Find each line in the records below that contains the string "Task", matching case, and copy those lines.

-- START DATA RECORDS --

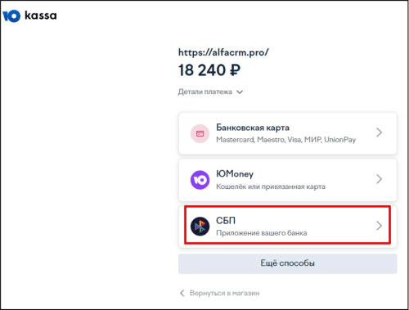This screenshot has width=409, height=310.
Task: Click the kassa wordmark in header
Action: 41,16
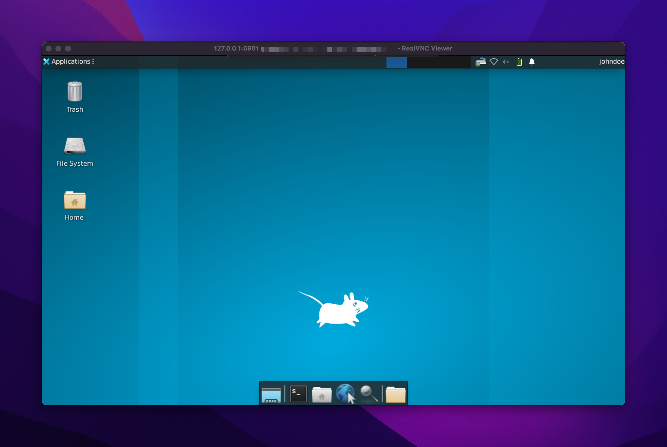
Task: Open the Applications menu
Action: tap(68, 62)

-- END DATA RECORDS --

**RESPONSE:**
Task: Click the kassa wordmark in header
Task: Open the Applications menu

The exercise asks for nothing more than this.